Carbapenem-resistant enterobacteriaceae, CRE, is a less common antibiotic-resistant organism. The Klebsiella pneumoniae organism is the most common of these types of infection. Patients at increased risk include those who are mechanically ventilated, have indwelling equipment such as a urinary catheter, IV access, and those with prolonged antibiotic courses. Infections may be present in the urinary tract system or respiratory system. They may also be present in bloodstream infections or wounds.

Diagnosis of CRE can be achieved via culture swab. Upon return of the results, a panel of antibiotics will be identified to treat the infection. Antibiotic choice, then, is reserved to the appropriate therapy as determined by the lab. This helps to reduce creating further antibiotic-resistant bacteria.

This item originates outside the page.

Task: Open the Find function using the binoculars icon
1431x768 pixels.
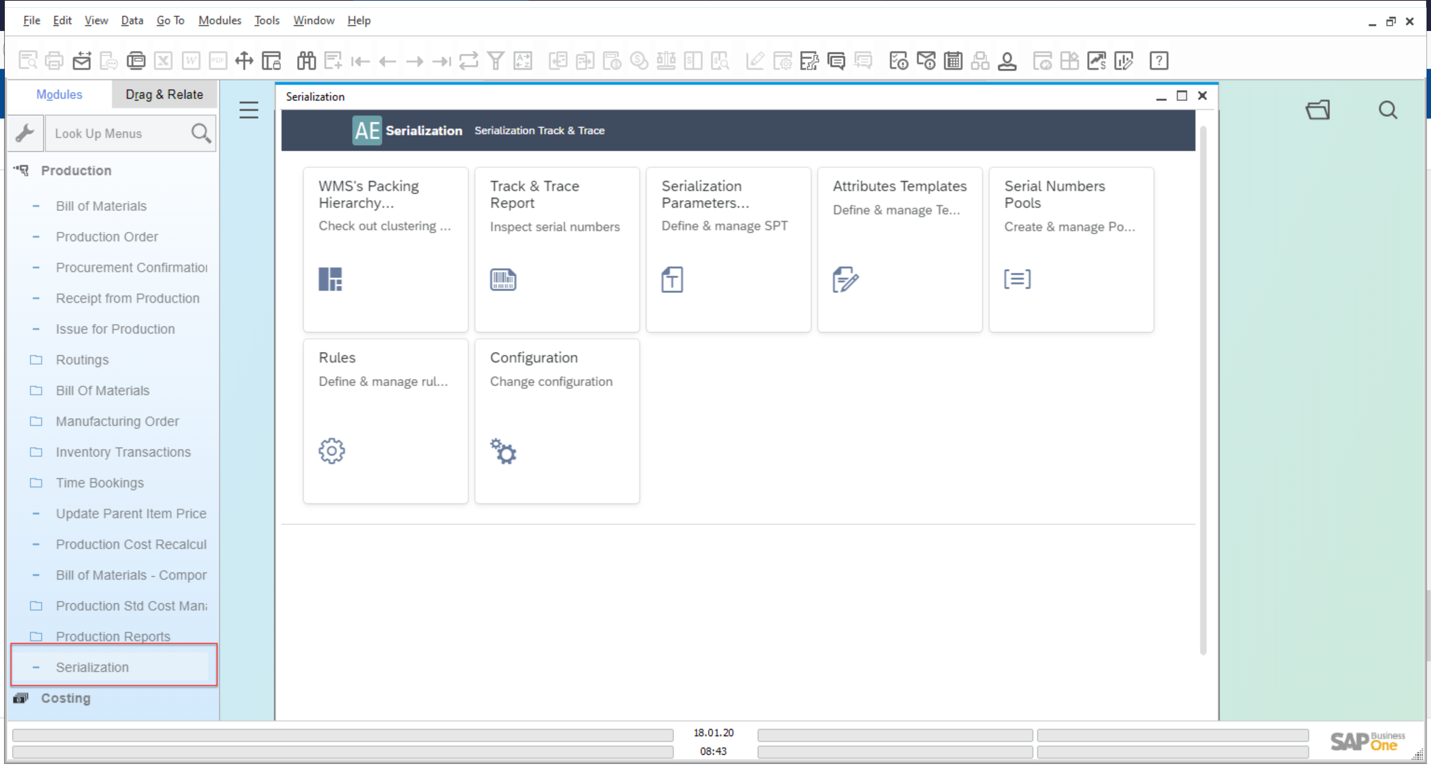Action: pyautogui.click(x=306, y=61)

Influenza is a virus that occurs across the world. Pandemic influenza can develop when new strains of influenza develop or strains that are non-human morph into viruses that infect humans. This type of influenza spreads rapidly because humans have little to no immunity against these new strains. Symptoms of pandemic influenza are often severe and cause many to be hospitalized for treatment. Rarely do pandemic influenza outbreaks occur.

Epidemic influenza outbreaks are more common. Deaths by influenza are tracked every year. When the number of deaths exceeds the CDC’s expected percentage of deaths, it is defined as an epidemic. Epidemics can also be defined when more people are affected by the virus in a specific area or population than expected.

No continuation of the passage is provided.